### Material to process
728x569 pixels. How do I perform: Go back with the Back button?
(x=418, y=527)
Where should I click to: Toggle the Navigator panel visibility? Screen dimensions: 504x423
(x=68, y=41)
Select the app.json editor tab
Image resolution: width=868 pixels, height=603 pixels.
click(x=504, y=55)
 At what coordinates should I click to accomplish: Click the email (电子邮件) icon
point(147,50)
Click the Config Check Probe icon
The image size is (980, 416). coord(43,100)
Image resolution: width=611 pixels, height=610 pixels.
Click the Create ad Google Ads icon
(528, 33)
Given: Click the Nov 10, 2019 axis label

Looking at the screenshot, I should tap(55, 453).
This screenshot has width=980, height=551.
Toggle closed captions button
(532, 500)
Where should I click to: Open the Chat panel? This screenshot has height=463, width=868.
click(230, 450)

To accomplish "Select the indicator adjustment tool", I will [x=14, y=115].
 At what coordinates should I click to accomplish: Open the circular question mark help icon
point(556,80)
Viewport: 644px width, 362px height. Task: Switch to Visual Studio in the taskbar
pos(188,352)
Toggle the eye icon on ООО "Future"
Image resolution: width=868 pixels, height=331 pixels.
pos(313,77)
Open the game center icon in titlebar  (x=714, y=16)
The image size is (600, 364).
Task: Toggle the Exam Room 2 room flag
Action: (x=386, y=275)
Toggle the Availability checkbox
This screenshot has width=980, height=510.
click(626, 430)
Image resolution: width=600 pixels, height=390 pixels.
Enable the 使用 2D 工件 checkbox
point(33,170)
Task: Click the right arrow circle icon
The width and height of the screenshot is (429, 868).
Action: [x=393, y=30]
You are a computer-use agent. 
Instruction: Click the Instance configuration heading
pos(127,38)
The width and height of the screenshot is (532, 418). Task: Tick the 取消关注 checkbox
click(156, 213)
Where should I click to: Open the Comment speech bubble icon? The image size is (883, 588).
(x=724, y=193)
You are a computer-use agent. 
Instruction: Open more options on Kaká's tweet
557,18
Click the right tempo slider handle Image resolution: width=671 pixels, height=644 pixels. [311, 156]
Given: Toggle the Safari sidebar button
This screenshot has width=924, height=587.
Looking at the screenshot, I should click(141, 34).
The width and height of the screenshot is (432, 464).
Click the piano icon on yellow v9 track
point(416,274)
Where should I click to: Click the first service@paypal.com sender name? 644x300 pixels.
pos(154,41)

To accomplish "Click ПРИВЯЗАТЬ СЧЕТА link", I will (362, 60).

### What to produce
Write out all records exactly, keeping every detail.

### Solution to this problem
728x569 pixels. How do I perform: Go back with the Back button?
(x=418, y=527)
Where should I click to: Toggle the Navigator panel visibility? Screen dimensions: 504x423
(x=68, y=41)
Select the app.json editor tab
Image resolution: width=868 pixels, height=603 pixels.
click(x=504, y=55)
 At what coordinates should I click to accomplish: Click the email (电子邮件) icon
point(147,50)
Click the Config Check Probe icon
The image size is (980, 416). coord(43,100)
Image resolution: width=611 pixels, height=610 pixels.
Click the Create ad Google Ads icon
(528, 33)
Given: Click the Nov 10, 2019 axis label

Looking at the screenshot, I should tap(55, 453).
This screenshot has width=980, height=551.
Toggle closed captions button
(532, 500)
Where should I click to: Open the Chat panel? This screenshot has height=463, width=868.
click(230, 450)

To accomplish "Select the indicator adjustment tool", I will [x=14, y=115].
 At what coordinates should I click to accomplish: Open the circular question mark help icon
point(556,80)
Viewport: 644px width, 362px height. Task: Switch to Visual Studio in the taskbar
pos(188,352)
Toggle the eye icon on ООО "Future"
Image resolution: width=868 pixels, height=331 pixels.
pos(313,77)
Open the game center icon in titlebar  (x=714, y=16)
The image size is (600, 364).
Task: Toggle the Exam Room 2 room flag
Action: (x=386, y=275)
Toggle the Availability checkbox
This screenshot has width=980, height=510.
click(626, 430)
Image resolution: width=600 pixels, height=390 pixels.
Enable the 使用 2D 工件 checkbox
point(33,170)
Task: Click the right arrow circle icon
The width and height of the screenshot is (429, 868).
Action: [x=393, y=30]
You are a computer-use agent. 
Instruction: Click the Instance configuration heading
pos(127,38)
The width and height of the screenshot is (532, 418). Task: Tick the 取消关注 checkbox
click(156, 213)
Where should I click to: Open the Comment speech bubble icon? The image size is (883, 588).
(x=724, y=193)
You are a computer-use agent. 
Instruction: Open more options on Kaká's tweet
557,18
Click the right tempo slider handle Image resolution: width=671 pixels, height=644 pixels. [311, 156]
Given: Toggle the Safari sidebar button
This screenshot has width=924, height=587.
Looking at the screenshot, I should click(141, 34).
The width and height of the screenshot is (432, 464).
Click the piano icon on yellow v9 track
point(416,274)
Where should I click to: Click the first service@paypal.com sender name? 644x300 pixels.
pos(154,41)

To accomplish "Click ПРИВЯЗАТЬ СЧЕТА link", I will (362, 60).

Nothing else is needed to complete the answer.